Netanyahu loyalists saw the attack as an inside job. Some Likud politicians said that Mr. Rivlin “is no longer one of us,” and others suggested abolishing the presidency.
Days later, at a swearing-in ceremony for the new president of the Supreme Court at Mr. Rivlin’s official residence, Mr. Netanyahu was philosophical. Citing Montesquieu and Kant, he said, “In all democracies there is a perpetual and often stormy argument about demarcating the boundaries between the branches of government. That isn’t a blow to democracy; that is the essence of democracy. It always exists.”
In a conciliatory tone, Mr. Netanyahu emphasized the importance of a strong and independent Supreme Court. Quoting Cicero’s description of the Jews of Rome 2,000 years ago as a “litigious people,” he added, “Nothing has changed. We argue, argue and argue again.” The point, he said, was to create an “effective” and “dignified” dialogue based on mutual respect.
Mr. Netanyahu, who has been elected four times, leads what many describe as the most nationalist and illiberal government in Israel’s history.
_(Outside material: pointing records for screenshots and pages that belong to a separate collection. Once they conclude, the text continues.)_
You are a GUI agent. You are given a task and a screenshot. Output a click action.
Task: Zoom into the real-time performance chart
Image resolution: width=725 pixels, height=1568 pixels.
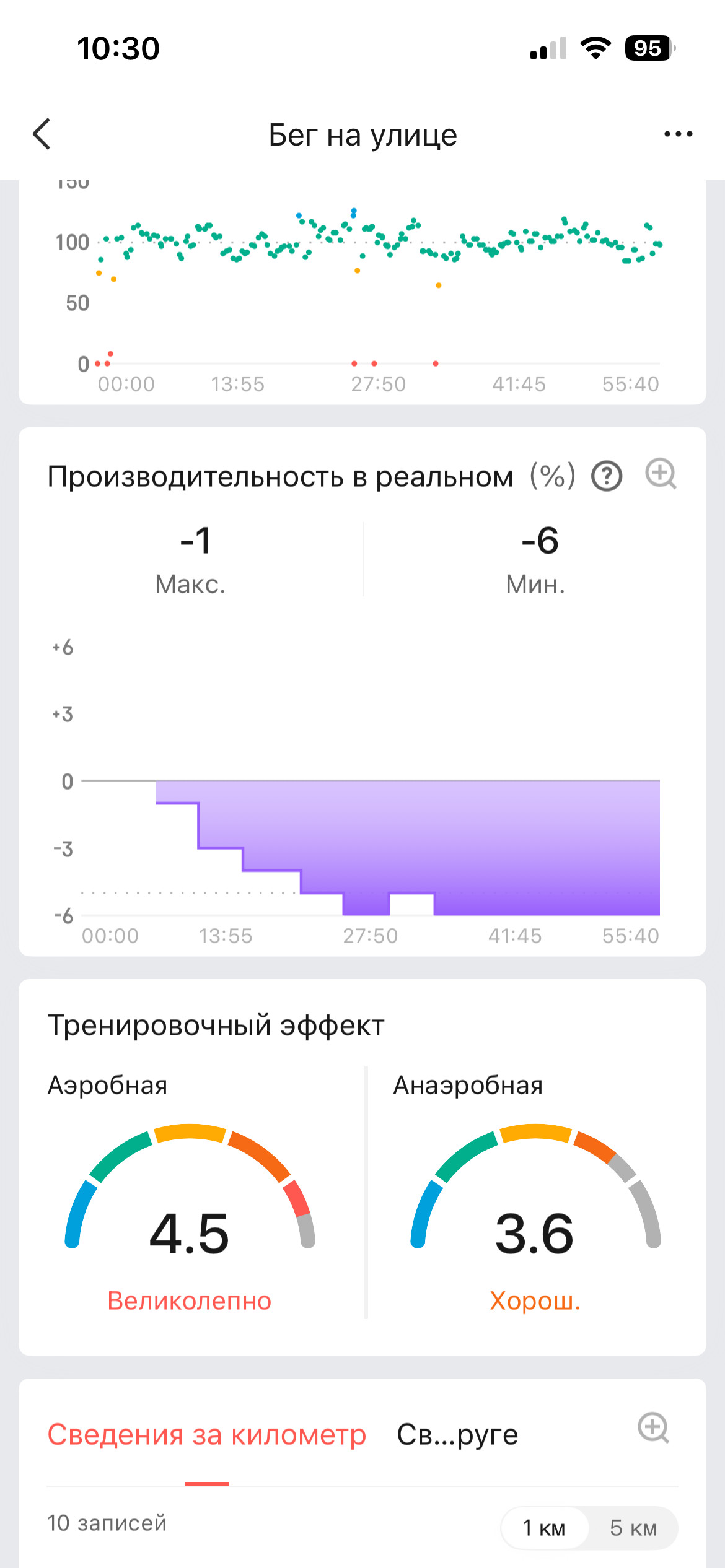point(661,474)
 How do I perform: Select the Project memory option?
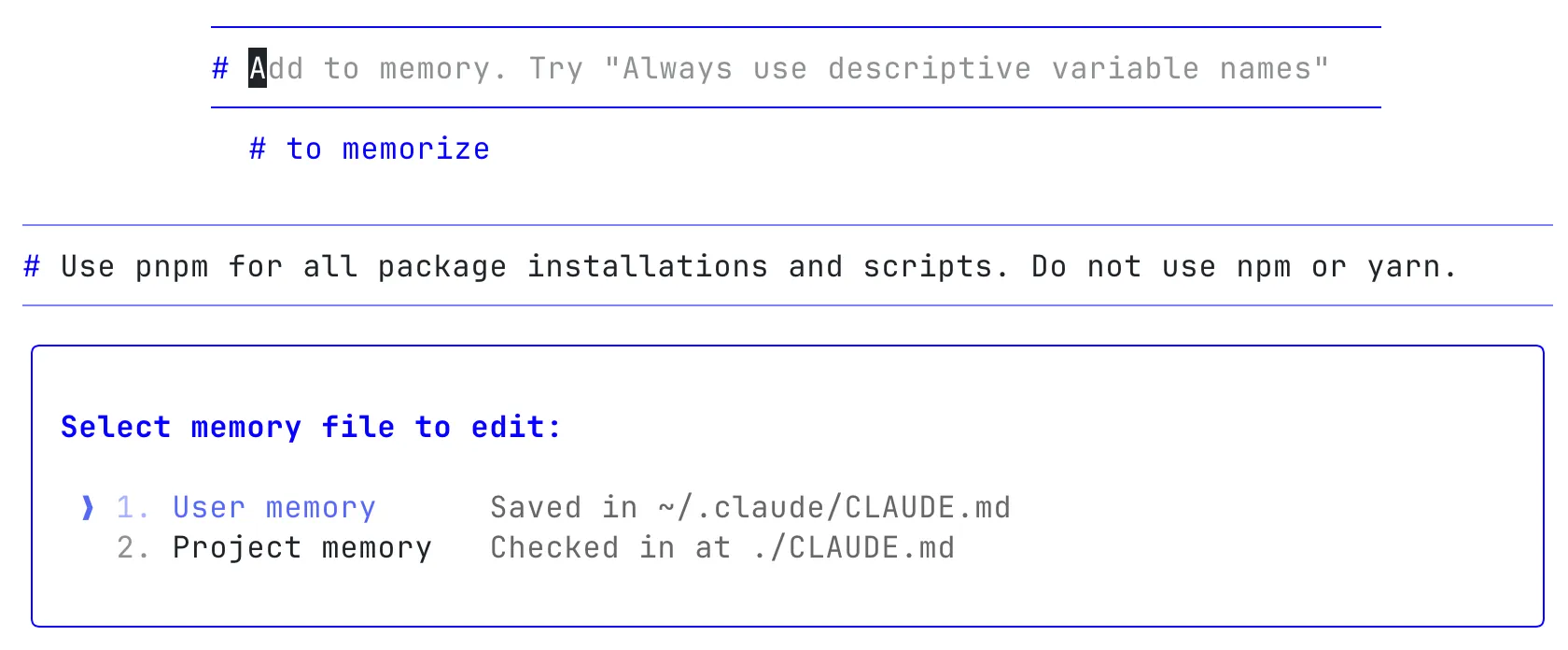coord(301,547)
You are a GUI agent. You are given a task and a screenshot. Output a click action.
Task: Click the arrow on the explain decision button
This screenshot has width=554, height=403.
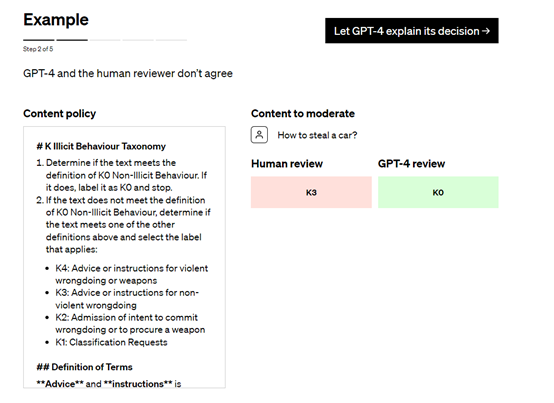pyautogui.click(x=486, y=31)
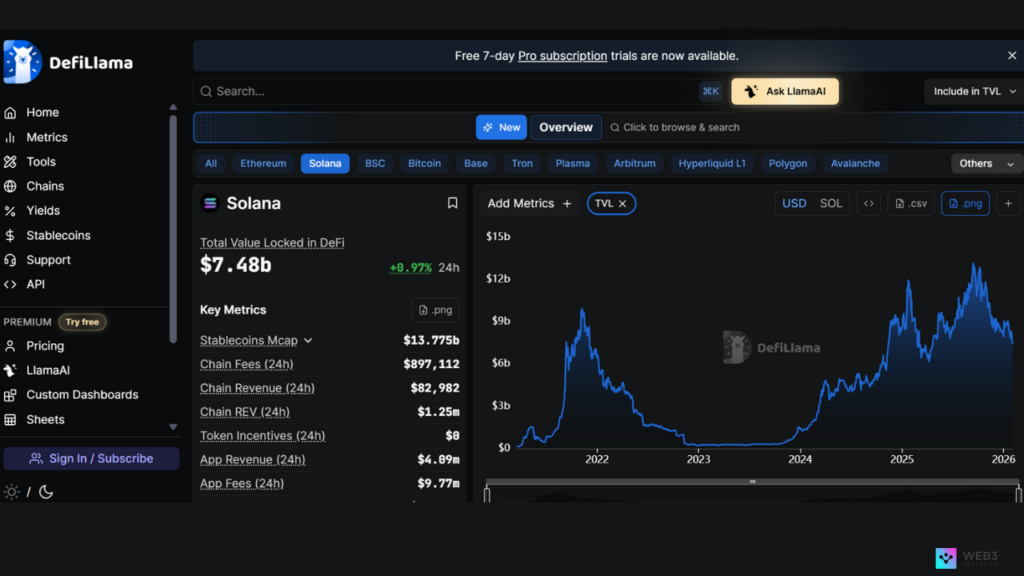Toggle dark mode with the moon icon

pos(46,492)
Debbie Gild-Hayo, a lawyer who tracks legislation for the Association for Civil Rights in Israel, a human rights group, said anti-democratic legislation has snowballed in recent years.
“The democratic space is shrinking,” she said.
The government is dominated by right-wing and religious parties, while the opposition is divided and weak. That made Mr. Rivlin’s voice all the more significant.
“The left wing is attacking Netanyahu all day long but has no influence,” said Avi Shilon, an Israeli historian who teaches at Ben-Gurion University of the Negev and N.Y.U. Tel Aviv. “You need somebody from the right wing, from the roots of Revisionism.”
Daniel Gordis, an author and senior vice president of Jerusalem’s Shalem College for the liberal arts, says he views much of what is happening in Israel “in the shadow of the Trump administration.” With all the differences in personality, Mr. Netanyahu and Mr. Trump have resorted to similar tactics, such as decrying the mainstream news media as purveyors of “fake news.”
Mr. Rivlin probably felt he had an obligation to speak up, Mr. Gordis said, because Israel was “inching ominously toward a watershed moment.” But unlike the United States, he added, “Israel is a 70-year-old democracy, not 250 years old.”